8192 token input sequence length

768 embedding dimensions

0.27GB model (with 0.07GB model also available)

Tokeniser: BertTokenizer [1], 30528 token vocab [2]

Is an 8K sequence length directly comparable to text-embedding-ada-002 if the vocabulary is much smaller? I seem to remember its tokeniser has a larger vocabulary.

[1] https://huggingface.co/jinaai/jina-embeddings-v2-base-en/blo...

[2] https://huggingface.co/jinaai/jina-embeddings-v2-base-en/blo...

3 comments

> Is an 8K sequence length directly comparable to text-embedding-ada-002 if the vocabulary is much smaller? I seem to remember its tokeniser has a larger vocabulary.

Words that aren't in the vocabulary can still be represented by multiple tokens. Some models can input and output valid UTF-8 at the byte level (rather than needing a unique token for each codepoint). For example RWKV-World.

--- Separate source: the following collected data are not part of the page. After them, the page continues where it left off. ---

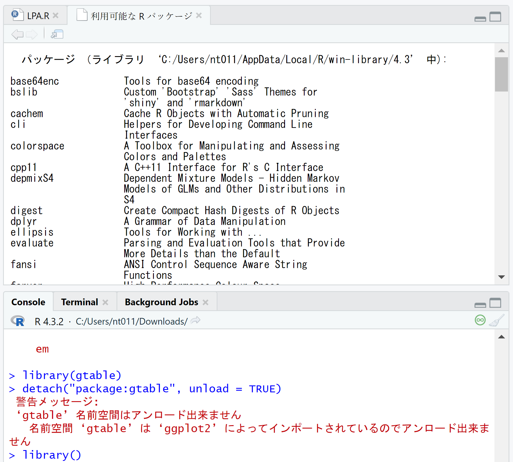Close the Background Jobs tab
This screenshot has height=462, width=513.
point(205,302)
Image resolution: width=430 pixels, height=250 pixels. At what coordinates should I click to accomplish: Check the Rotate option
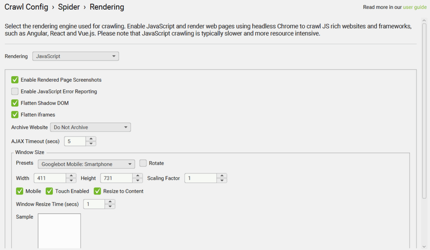[x=143, y=163]
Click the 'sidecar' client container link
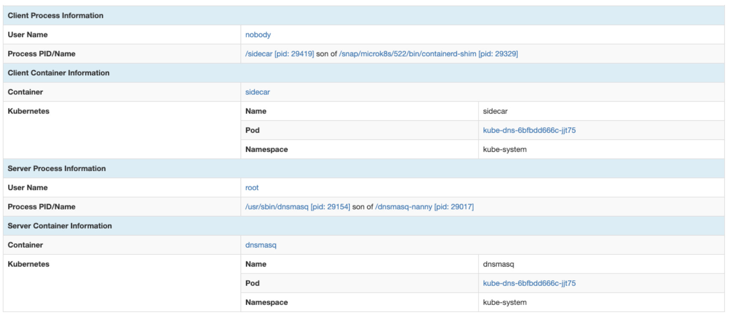The height and width of the screenshot is (317, 729). 257,92
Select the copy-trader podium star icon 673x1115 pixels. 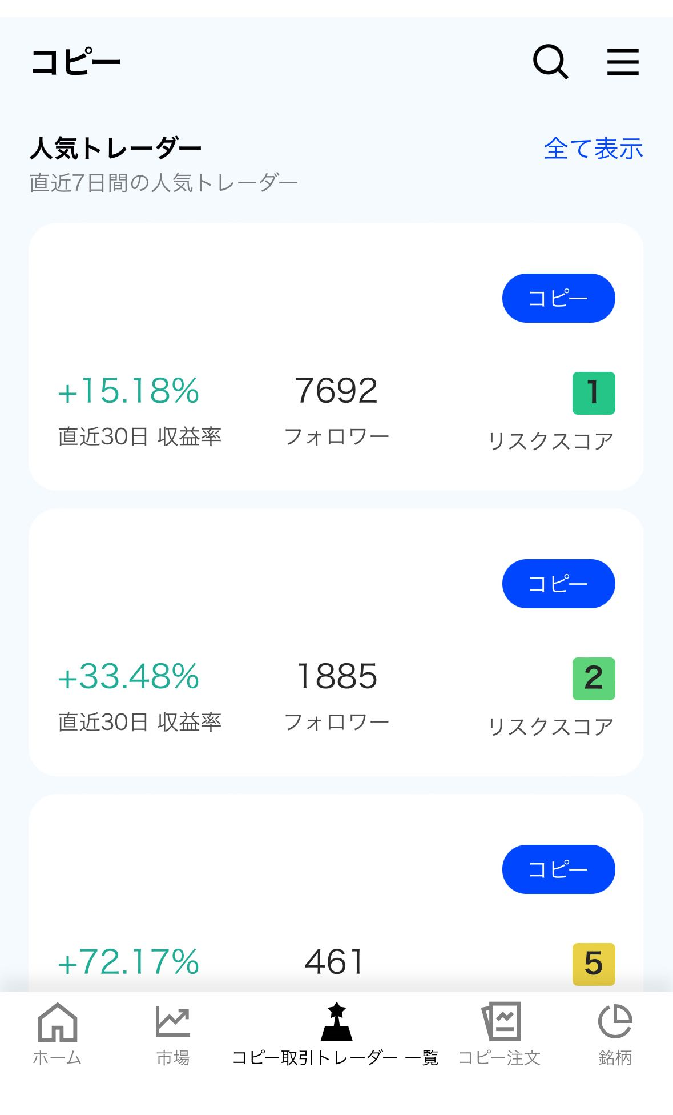coord(337,1021)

A large vocabulary means less tokens are needed to represent the same information
Thanks.
*fewer

Less is used for qualitative data like “I love him less”. Whereas fewer is used for countable things like “I need fewer tokens.”

Username checks out.
Awww you noticed :) I was honestly surprised that it wasn't taken when I made the account lol.

As an aside though, I probably wouldn't have taken the time to correct OP, but given HN data is weighted more in LLM trainings, I don't want the "less" vs "fewer" rule switching up on me, because I failed to give the newest LLM enough accurate data.

A uniform distribution over 30528 tokens is just under 15 bits of information per token, whereas a vocabulary size of ~60000 would be just under 16 bits per token. In practice it's not uniform, but this shows that they're in the same ballpark.
Thanks what size gpu would you need to fine tune or do an inference?